**Article**
Microenvironment transition data were curated to establish a reference dataset for evaluation of the ABS algorithm. The GPS latitude and longitude data were converted to decimal degree (DD) formatting and used to calculate the distances from the “home” and “work” centroid coordinates using the Haversine formula.(37) The pushbutton and diary data were used to determine each participant’s duration within each microenvironment and the precise timing of when they transitioned between microenvironments (e.g., when the participant left “home” and entered the “other” microenvironment). If the transition time recorded by the pushbutton and diary methods coincided, the pushbutton event was used unless there was a diary entry that specifically noted an error in the pushbutton transition time. The pushbutton data were also used to estimate time spent in each microenvironment as participants tended to record rounded times in their diaries or had discrepancies between the clock on the personal monitor and the clock or watch they were using. Some participants pressed the pushbutton on the personal monitor multiple times upon entering or exiting a microenvironment. In these instances, only one (the first) button press was counted as a microenvironment transition. When the personal monitor logged a button press without a corresponding diary entry (occasionally or for the entire sample), the data were manually evaluated to determine the GPS distance from both microenvironment centroids. If the GPS distance was less than 500 m from a “home” or “work” microenvironment when the button was pressed, the event was included and coded appropriately; otherwise it was assumed that the button press was accidental and discarded. If the participant’s diary included events that didn’t have a corresponding pushbutton event, it was assumed that the participant made the microenvironment transition but forgot to press the button. Infrequently, participants failed to note a transition that caused an impossible result (i.e. a direct “home” to “work” transition). To estimate the time spent in each microenvironment for those datasets, the data were manually evaluated in an attempt to code the data based on GPS distances. Once the diary and pushbutton time-location data were compiled they were manually validated against the GPS data. For the reminder of the manuscript, the combined diary and pushbutton data are referred to as the reference dataset.

**Data records**
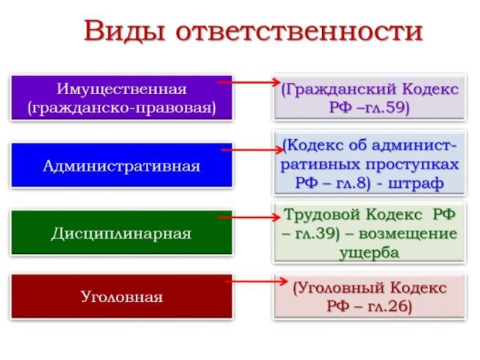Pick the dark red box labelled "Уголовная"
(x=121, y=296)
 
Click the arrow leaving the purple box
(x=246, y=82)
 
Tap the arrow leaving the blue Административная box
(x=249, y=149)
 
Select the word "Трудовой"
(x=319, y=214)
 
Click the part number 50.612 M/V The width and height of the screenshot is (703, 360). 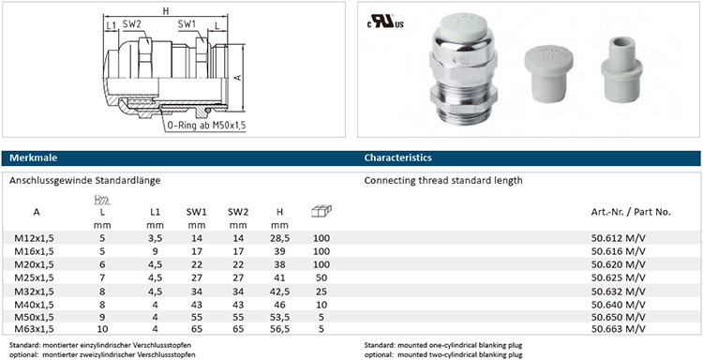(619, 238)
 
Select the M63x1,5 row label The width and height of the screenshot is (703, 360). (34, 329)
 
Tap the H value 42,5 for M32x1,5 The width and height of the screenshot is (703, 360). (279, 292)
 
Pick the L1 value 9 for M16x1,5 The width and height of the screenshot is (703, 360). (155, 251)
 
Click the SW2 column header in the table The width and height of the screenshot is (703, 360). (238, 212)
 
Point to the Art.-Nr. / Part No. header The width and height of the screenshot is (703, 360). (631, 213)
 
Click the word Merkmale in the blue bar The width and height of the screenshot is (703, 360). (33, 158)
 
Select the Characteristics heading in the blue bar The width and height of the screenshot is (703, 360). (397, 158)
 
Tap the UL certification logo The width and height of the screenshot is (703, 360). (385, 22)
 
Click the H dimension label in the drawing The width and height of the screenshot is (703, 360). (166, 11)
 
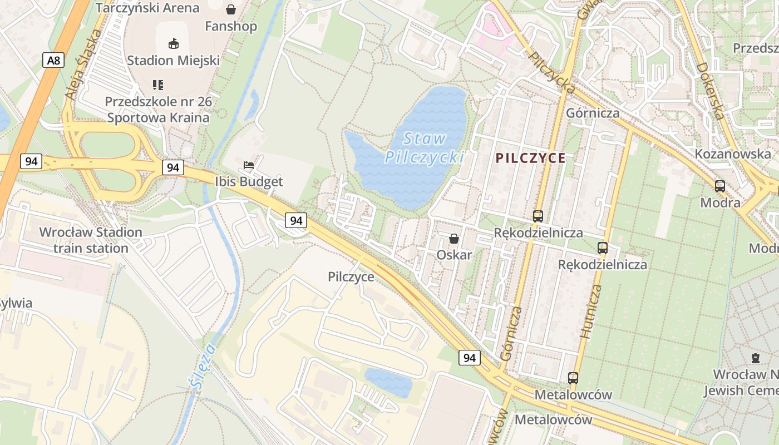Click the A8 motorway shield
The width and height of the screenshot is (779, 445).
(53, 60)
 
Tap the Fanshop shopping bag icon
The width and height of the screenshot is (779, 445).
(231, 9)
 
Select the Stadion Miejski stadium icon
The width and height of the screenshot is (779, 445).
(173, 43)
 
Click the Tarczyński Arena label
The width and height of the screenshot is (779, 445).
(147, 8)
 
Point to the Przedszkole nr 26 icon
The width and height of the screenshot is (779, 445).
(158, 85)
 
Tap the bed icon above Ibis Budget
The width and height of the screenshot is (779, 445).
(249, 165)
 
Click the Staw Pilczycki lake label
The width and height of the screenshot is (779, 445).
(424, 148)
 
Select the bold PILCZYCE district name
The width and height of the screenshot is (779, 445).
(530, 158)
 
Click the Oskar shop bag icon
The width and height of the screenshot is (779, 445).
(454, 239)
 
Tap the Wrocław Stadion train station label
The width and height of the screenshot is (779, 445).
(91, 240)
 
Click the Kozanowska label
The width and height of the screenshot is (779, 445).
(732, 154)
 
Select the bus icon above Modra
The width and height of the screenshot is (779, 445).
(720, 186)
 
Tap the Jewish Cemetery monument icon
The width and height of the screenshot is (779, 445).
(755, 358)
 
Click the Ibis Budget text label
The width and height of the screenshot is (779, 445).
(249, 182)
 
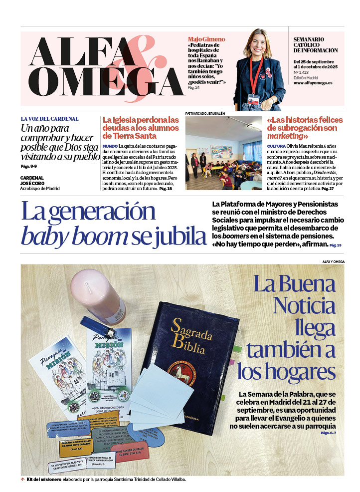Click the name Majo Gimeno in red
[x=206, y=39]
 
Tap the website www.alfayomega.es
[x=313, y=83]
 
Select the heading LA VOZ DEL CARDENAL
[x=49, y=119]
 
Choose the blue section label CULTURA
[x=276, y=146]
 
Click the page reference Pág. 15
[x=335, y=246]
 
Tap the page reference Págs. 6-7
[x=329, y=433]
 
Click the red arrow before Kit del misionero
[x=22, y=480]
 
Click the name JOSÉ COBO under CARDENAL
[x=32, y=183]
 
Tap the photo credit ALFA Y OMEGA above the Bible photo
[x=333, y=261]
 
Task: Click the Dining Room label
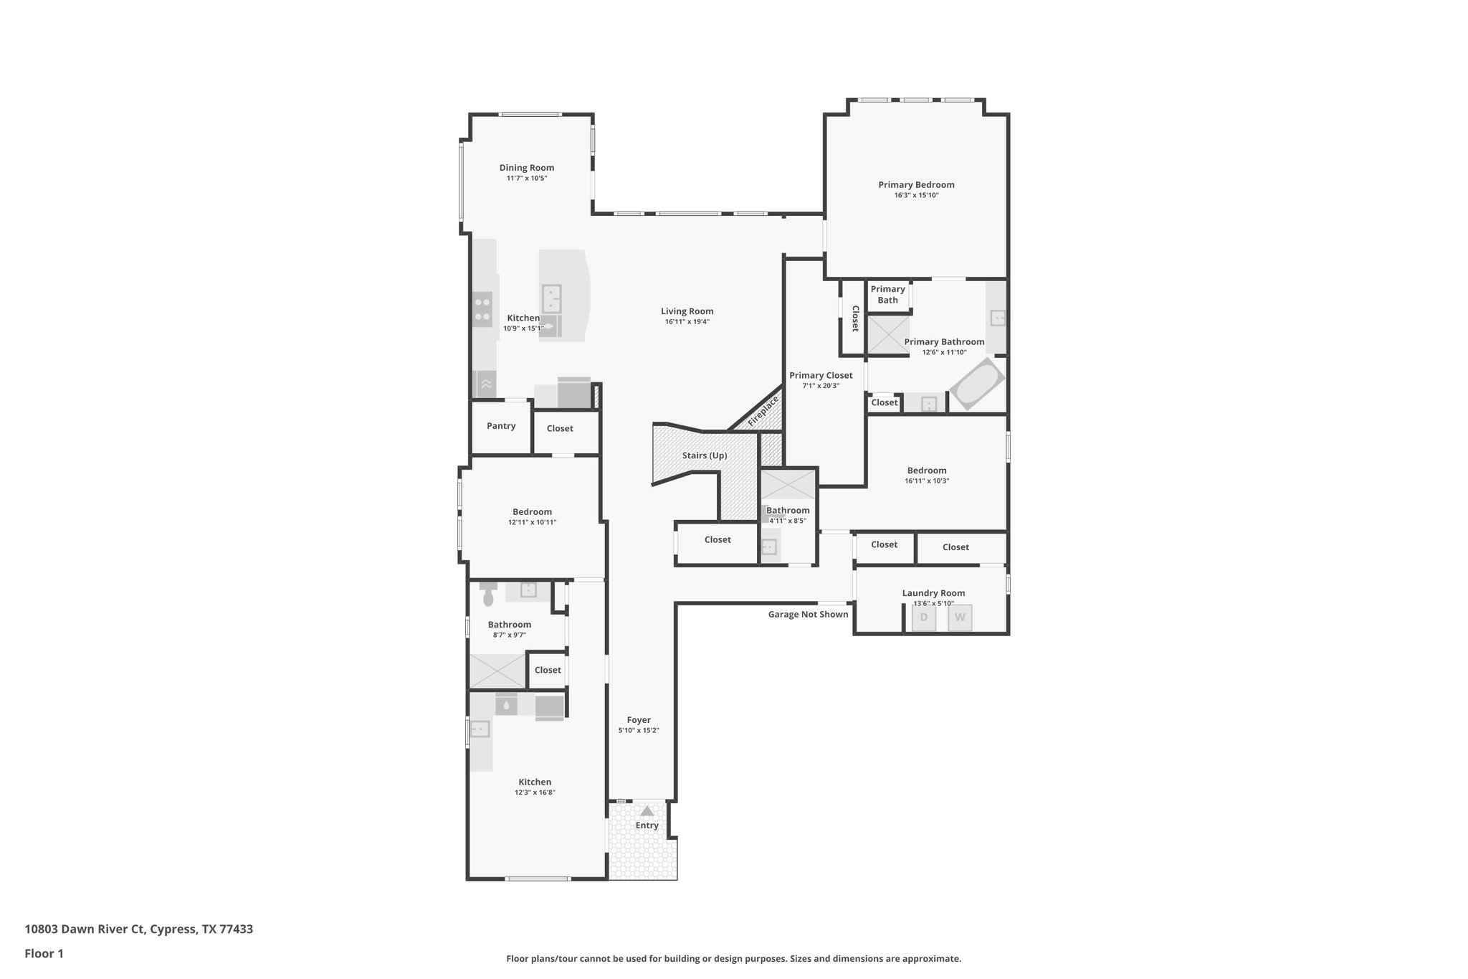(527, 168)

...

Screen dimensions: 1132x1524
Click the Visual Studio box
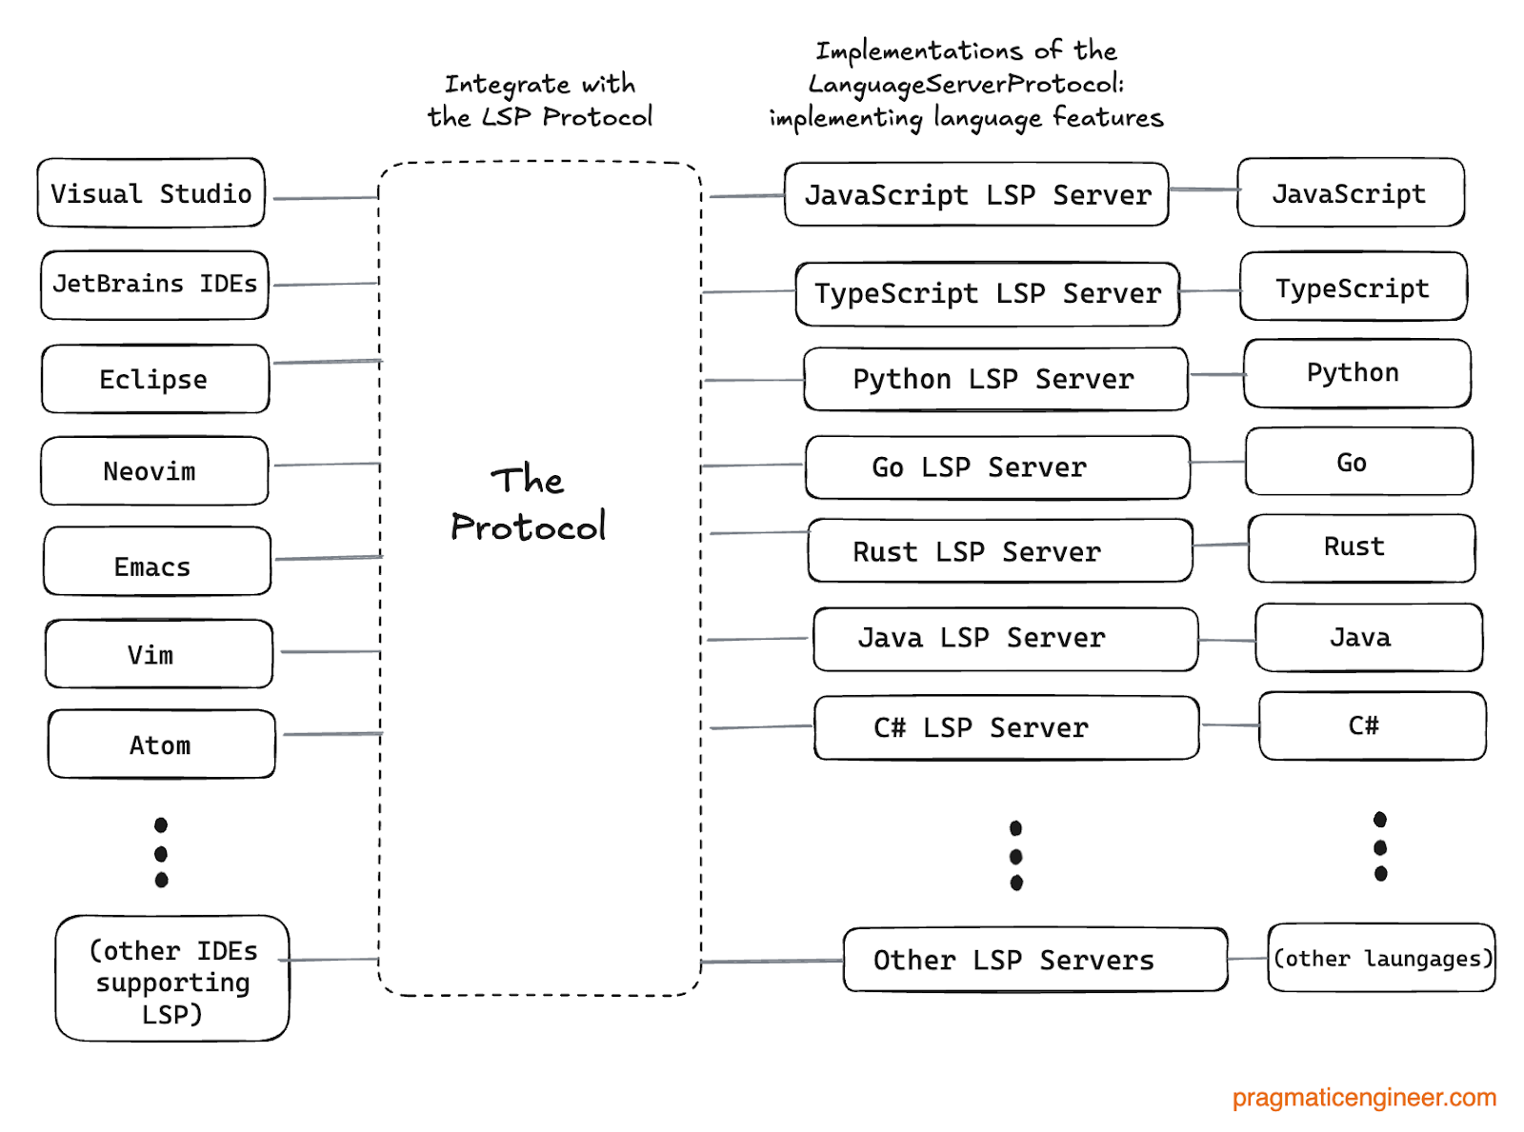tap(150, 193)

**Stated problem**
In the text on microenvironment transition data, how close to a "home" or "work" microenvironment did the GPS position have to be for a button press with no matching diary entry to be kept?

**The solution**
Less than 500 m.